Konkret geht es einerseits um sieben Massnahmen, die im Entlastungsrahmengesetz zusammengefasst sind. Und andererseits um die Zusammenlegung der Bezirksgerichte sowie Behörden im Zivilrecht und den Verzicht auf Amtsnotariate. Gegen diese Ämterreform wehren sich die Mitteparteien und einige Gemeindevertreter – vor allem jene im Laufental, dem jüngsten Baselbieter Bezirk. Sie sind nicht bereit zu akzeptieren, dass die Bezirke mit der Reform faktisch wegfallen und das Baselbiet damit noch zentralistischer wird. Zudem befürchten sie, dass die Ämter nach einer Zusammenlegung zu wenig bürgernah wären. Im Rahmengesetz werden vor allem die beiden Vorschläge aus dem Bildungsbereich heiss diskutiert: Erstens die Abschaffung der Berufsvorbereitungsschule 2 (BVS 2) in ihrer jetzigen Form; neu soll sie nur noch als einjähriger Kurs angeboten werden – zusammen mit dem bereits bestehenden Brückenangebot SBA plus. Zweitens die Beiträge von 2500 Franken für Schüler, die eine Privatschule auf Stufe Kindergarten oder Primar besuchen; statt des Kantons sollen dafür künftig die Gemeinden zahlen.

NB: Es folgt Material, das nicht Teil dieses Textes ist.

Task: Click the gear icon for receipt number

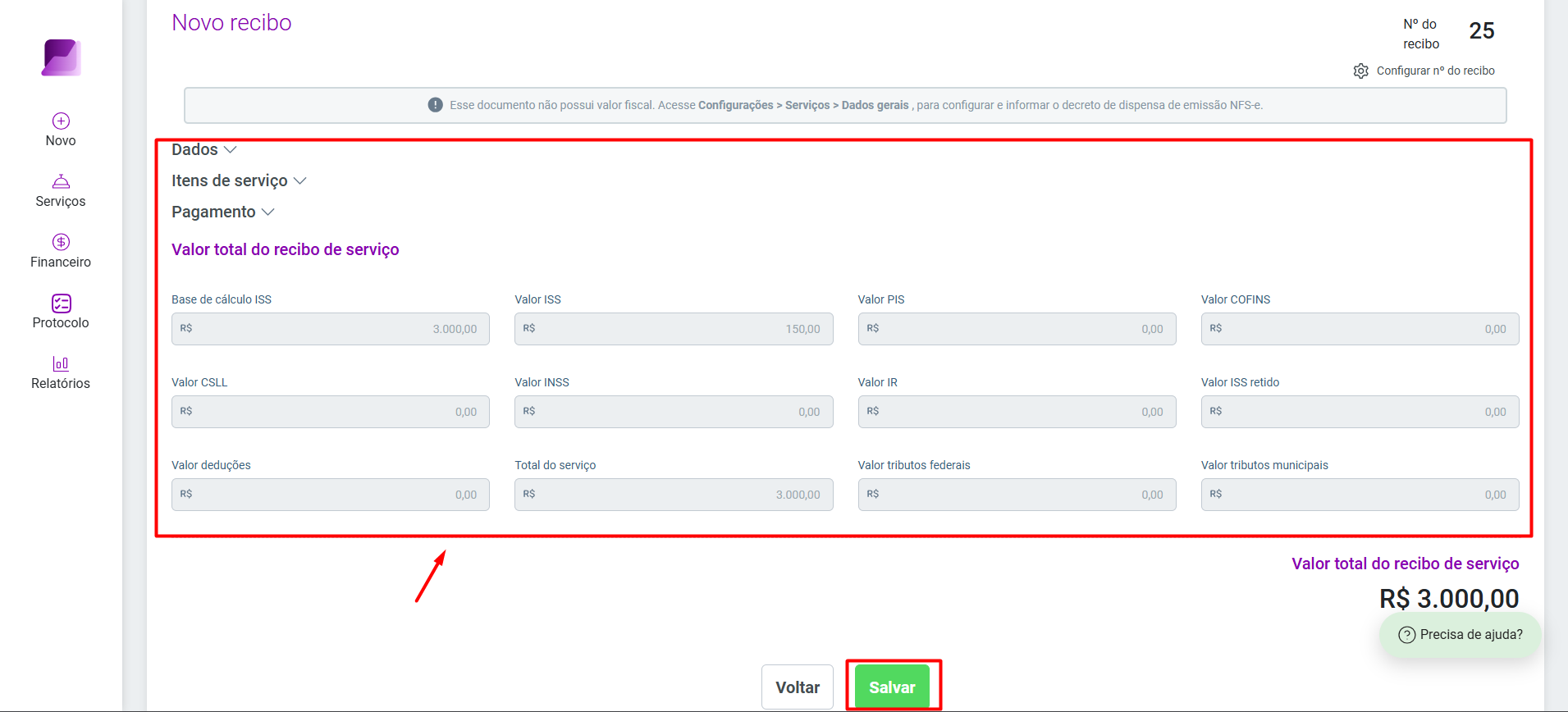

Weitere unangenehme Folgen würden mit den Sparmassnahmen auf die Senioren in den ­Alters- und Pflegeheimen zukommen. Für die Lebenskosten sollen sie mit ihrem Vermögen bis zu einer deutlich höheren Limite aufkommen als bisher. Und auch kranke Menschen kämen unter dem neuen Sparregime schlechter weg, weil auf den steuerlichen Abzug von Krankheitskosten ein Selbstbehalt eingeführt werden soll. Auch dagegen regt sich zunehmend Widerstand.

So umstritten die Vorlagen sind, zumindest ­etwas steht jetzt schon fest: Die Spardebatte wird auch nach dem 17. Juni weitergehen. Denn zu einem späteren Zeitpunkt wird an der Urne auch noch über eine Reihe von weiteren Sparmassnahmen im Bildungsbereich entschieden, welche die Gegner mit Initiativen verhindern beziehungsweise rückgängig ­machen wollen.